(Saved entries)
========================
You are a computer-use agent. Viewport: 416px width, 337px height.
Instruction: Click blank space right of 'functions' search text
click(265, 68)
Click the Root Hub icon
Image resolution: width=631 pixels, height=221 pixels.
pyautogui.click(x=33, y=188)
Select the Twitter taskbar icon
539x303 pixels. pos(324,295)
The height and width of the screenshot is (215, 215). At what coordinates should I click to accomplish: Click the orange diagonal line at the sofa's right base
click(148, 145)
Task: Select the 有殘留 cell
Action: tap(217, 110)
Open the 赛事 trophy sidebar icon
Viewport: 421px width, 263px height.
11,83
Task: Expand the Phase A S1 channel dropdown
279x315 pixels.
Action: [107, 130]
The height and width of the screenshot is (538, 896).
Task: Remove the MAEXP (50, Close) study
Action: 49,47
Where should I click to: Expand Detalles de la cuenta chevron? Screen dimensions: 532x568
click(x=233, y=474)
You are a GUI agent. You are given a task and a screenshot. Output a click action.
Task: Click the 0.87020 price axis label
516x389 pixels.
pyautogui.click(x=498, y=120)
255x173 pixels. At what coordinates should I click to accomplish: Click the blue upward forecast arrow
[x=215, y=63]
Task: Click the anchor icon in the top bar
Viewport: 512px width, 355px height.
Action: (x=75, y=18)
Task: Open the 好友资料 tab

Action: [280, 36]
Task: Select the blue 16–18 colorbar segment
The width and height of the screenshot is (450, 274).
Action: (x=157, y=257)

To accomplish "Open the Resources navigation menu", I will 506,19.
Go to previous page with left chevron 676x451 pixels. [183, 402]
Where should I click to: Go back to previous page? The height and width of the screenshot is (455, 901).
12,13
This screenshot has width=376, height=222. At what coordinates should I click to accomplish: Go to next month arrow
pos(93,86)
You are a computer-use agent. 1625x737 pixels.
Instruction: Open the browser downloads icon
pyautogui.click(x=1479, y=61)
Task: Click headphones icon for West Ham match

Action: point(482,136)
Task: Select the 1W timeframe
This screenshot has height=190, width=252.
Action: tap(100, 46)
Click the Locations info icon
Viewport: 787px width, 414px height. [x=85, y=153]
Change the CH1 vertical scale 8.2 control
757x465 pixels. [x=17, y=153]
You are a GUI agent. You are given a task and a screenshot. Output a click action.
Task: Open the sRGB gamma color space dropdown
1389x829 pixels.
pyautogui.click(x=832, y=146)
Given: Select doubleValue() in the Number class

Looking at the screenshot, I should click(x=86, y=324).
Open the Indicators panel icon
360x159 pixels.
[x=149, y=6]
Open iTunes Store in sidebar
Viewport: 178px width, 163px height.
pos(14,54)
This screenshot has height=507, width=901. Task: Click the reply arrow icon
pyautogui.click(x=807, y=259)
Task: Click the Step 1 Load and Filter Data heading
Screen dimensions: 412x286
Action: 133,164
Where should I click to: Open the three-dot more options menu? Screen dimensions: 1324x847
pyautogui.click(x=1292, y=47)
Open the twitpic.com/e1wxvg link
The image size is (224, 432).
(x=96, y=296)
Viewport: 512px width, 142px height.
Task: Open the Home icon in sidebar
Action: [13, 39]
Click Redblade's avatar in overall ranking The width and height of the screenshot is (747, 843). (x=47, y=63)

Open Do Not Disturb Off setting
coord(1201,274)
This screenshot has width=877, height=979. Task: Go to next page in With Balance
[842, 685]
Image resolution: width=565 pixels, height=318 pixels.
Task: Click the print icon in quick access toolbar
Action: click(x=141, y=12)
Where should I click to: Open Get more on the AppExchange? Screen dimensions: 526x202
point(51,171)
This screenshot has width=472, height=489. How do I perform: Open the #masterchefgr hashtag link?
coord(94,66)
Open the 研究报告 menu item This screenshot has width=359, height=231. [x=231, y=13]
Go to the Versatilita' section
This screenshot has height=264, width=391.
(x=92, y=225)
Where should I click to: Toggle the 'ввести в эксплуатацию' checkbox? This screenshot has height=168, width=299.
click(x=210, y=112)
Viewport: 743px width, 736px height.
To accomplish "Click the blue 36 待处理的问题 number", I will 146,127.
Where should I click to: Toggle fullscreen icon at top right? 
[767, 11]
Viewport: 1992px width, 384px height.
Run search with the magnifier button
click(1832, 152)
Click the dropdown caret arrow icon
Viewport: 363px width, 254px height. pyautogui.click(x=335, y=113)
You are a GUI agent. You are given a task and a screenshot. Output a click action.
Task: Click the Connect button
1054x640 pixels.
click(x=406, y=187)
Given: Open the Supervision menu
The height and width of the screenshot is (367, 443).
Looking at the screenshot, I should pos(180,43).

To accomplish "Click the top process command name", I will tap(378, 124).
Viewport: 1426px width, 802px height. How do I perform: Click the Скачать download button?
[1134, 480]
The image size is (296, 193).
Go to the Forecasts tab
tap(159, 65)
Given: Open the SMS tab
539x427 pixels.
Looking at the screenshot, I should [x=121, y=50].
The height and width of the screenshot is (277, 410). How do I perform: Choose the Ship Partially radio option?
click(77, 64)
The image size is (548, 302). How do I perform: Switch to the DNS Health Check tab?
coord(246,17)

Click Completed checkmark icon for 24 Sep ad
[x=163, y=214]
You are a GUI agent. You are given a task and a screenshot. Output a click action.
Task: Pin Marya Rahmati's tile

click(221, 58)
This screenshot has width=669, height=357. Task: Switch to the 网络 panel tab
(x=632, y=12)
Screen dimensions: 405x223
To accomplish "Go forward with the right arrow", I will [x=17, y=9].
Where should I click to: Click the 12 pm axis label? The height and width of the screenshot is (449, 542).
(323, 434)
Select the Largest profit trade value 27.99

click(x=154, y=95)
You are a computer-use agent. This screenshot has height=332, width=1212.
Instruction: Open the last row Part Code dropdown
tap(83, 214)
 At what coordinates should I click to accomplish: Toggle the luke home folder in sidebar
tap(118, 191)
========================
◆ The problem
Check each line in the records for the word "computer" and say how many have it, with nothing else.

◆ Your solution
3